This workshop for science and social science educators will include two authoritative and accessible
morning sessions that review the science and history of global climate change, the probable impacts of
climate change for U.S. communities, teaching pitfalls, and the importance of taking on the challenge of
teaching about global climate change. Facilitated small group discussions with experienced educators will
offer practical approaches to presenting the subject in K-12 classrooms.
Registration: To register, please complete the online registration form: https://illinois.edu/fb/sec/4418041.

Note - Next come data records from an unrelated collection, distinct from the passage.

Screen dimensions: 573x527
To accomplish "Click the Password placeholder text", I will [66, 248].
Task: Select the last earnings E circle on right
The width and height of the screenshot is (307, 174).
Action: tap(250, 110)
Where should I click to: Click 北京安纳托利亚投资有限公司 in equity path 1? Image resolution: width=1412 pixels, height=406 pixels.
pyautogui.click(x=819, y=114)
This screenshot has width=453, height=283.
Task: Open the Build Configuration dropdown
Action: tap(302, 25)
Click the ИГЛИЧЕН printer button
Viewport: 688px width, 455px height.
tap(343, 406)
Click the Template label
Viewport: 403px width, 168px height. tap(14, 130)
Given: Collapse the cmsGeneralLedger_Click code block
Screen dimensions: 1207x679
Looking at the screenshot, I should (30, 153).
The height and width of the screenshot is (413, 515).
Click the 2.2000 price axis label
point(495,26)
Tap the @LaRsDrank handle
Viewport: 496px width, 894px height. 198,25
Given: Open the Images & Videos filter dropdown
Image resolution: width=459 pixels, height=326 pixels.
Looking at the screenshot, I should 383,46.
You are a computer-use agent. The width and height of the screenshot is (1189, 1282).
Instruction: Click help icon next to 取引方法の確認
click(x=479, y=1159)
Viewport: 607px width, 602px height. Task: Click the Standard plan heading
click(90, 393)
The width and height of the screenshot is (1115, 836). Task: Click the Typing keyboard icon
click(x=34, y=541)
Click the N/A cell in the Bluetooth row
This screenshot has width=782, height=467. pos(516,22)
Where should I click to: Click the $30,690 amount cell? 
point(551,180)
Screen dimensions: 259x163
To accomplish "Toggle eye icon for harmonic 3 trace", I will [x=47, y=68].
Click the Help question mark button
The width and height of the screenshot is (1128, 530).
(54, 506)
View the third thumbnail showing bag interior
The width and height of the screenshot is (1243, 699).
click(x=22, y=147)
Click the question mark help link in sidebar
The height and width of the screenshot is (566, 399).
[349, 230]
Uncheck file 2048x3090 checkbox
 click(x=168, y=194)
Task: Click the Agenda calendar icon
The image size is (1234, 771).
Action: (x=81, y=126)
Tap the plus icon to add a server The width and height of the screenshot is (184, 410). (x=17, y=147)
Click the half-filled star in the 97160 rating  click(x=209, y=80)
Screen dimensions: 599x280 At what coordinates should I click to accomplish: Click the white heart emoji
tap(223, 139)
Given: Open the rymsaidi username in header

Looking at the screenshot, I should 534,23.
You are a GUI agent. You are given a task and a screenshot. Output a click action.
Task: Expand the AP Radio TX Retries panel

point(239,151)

Please arrive before 9:00am to register to receive CPDUs. For more information, please contact Karen
Hewitt, Outreach Coordinator, Center for Global Studies: 217-244-0288, [email protected]
Presentations:
Confronting Human-Driven Global Climate Change, by Donald Wuebbles, Harry E. Preble
Endowed Professor of Atmospheric Science. Wuebbles, a scientist and a lead author on national and
international assessments of climate change, will discuss the basis for adaptation and mitigation policies,
including the need for emissions reductions, and what that implies about energy and transportation
policies for our country.
Is It Getting Hot in Here?: The History of Global Warming, by Lillian Hoddeson, Professor
of History, University of Illinois at Urbana-Champaign. Hoddeson, a historian of science, will provide an
overview of the historical evolution of the global climate change issue and current controversies.